Na sexta-feira saí pra comemorar antecipadamente minha pré-balzaquice. Na verdade, apenas quatro pessoas bebendo caipivodka de morango, e nem parabéns houve (que bom!). Houve, no entanto, uma pizza de chocolate com morango, por conta da casa. Bom, muito bom. O grupinho deixou a pizzaria quase às três horas da manhã, quando os funcionários já bocejavam - e nós também! -, e torciam para que aqueles habituais clientes fossem embora o quanto antes. E o Rio de Janeiro lá embaixo, calmo como são as coisas ao longe.

Acordei no sábado, antevéspera do bendito dia. Vi minha irmã tentando ligar, em vão, o computador. Sim, ele havia dado problema na sexta à tarde; o Windows não queria iniciar (recuso-me a usar o tal outro verbo!) nem por um decreto, nem por meios mais violentos. Não adiantava fazer uma chantagenzinha, dizer que "logo no meu aniversário"... Sem apelação, sem piedade. Levo eu a maquininha para o técnico, com um medo incrível de ter perdido todos os arquivos que não - eu disse não - têm backup. E o técnico me dá a solene resposta de que só poderá ver o que houve com ele na terça de manhã. Enquanto isso, fico em suspenso, como quem espera o resultado de um exame decisivo: tentando esquecer, mas morrendo de pavor quando a idéia vem à cabeça. Enfim, esperemos. Para adoçar, pelo menos como uma fatia de torta de morango. Sim, é tempo de morangos.

Como é habitual, o tempo fica ruim no meu aniversário. Será que nasci sob o signo da chuva? Parece que só faço chover. O fato é que havia sol até poucos dias, mas o fim-de-semana foi se aproximando junto com nuvens carregadas, e um frio que, anuncia o Climatempo, pode chegar aos três graus - no que, sinceramente, não acredito muito. De toda forma, a chuva que já se fazia presente fez com que programasse meu fim-de-semana em frente da televisão: passo na locadora e carrego uns filmes pra casa. No sábado à noite, durmo durante a história - lindinha! - que já havia visto, antes mesmo da primeira meia hora.

O domingo amanhece com vento, e nuvens carregadas que vão e vêm no céu. Vou almoçar na casa do namorado. Morangos de sobremesa. Depois, assisto ao segundo filme do fim-de-semana, uma comédia francesa que beira a idiotice (mas não posso negar que também me fez rir). Como vingança, obrigo meu namorado a assistir "Língua - Vidas em Português", que é um bom filme, interessante, embora esperrasse mais dele. E o temporal inventou de cair no exato momento em que fui à locadora.

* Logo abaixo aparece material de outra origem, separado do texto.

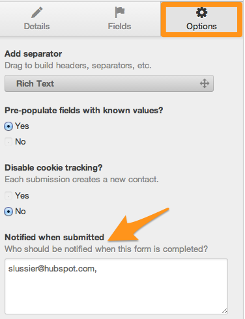Click the Pre-populate fields question label
Viewport: 245px width, 319px height.
click(84, 111)
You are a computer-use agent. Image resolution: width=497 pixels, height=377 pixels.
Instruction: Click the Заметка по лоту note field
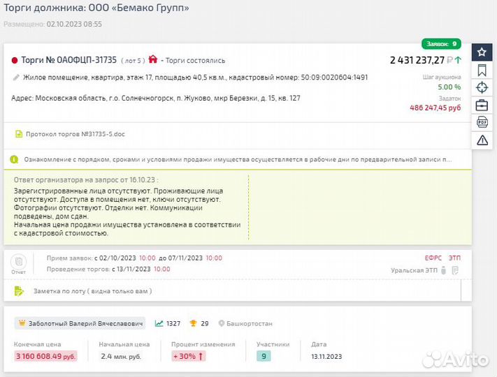point(92,291)
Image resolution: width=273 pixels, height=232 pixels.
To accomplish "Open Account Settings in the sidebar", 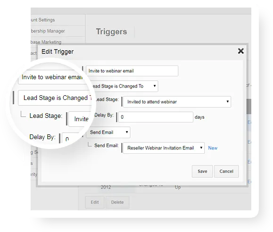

Como chocolates, tomo sorvete - de torta de morango. É tempo de morangos. E chove. (Prometo não falar aqui de nenhuma datilógrafa nordestina, virgem, e que gostava de coca-cola.) Como chocolates, tomo sorvete e bebo coca light. Estou sem computador por alguns bons dias - difícil se acostumar a viver sem -, e faço aniversário numa segunda-feira fria e chuvosa. E não, não é feriado, pelo contrário: amanhã terei um dia cheio, sem lugar para comemorações.

Ainda não é dia 21 - sabe Deus o que ainda pode acontecer até lá?!? Quem sabe não terei boas surpresas...? Afinal, só se comemoram 27 anos uma vez na vida -assim como os 15, os 22, os 48 e os 89. Mas isso deixemos para amanhã. Por hoje, o frio ainda não se instalou por completo e a chuva cai, chatinha. Amanhã, certamente, haverá chuva chatinha e frio bem mais cortante. Não, meu aniversário não poderia ser diferente.

quinta-feira, agosto 17, 2006

Agora não

Minha vida está sempre esperando pelo dia seguinte. É o amanhã, é o depois de amanhã. É o daqui a pouco, é o quando der. O agora não tem vez. O agora quase não se percebe, mas dói. Vivo suspensa.

Está um pouco mais frio hoje. Desceu alguma neblina, vinda dos lados da estrada. O ar ainda está pesado, mas a chuva já se anuncia. Não sei se pra hoje. Não sei se pra amanhã. Mas ela vem. Provavelmente, no meu aniversário, que é um dia, quase sem exceção, de chuva. Dia de chuva e frio. E é o que a previsão do tempo anuncia pra próxima segunda-feira.

Agora não chove. Espero pela chuva, espero por qualquer coisa que torne o ar mais leve e lave a poeira das ruas e faça com que me sinta melhor e me deixe menos ansiosa. Espero por qualquer coisa que só acontecerá no dia seguinte, ou no outro. Ou no outro, ainda. Mês que vem. No verão. Em 2009.

Por enquanto, um silêncio forçado. A palavra não é dita, mas eu chego a entreabrir os lábios. Por enquanto, o céu está acinzentado e algum sabiá faz festa para além das casas todas. Posso ouvir o sacudir das penas.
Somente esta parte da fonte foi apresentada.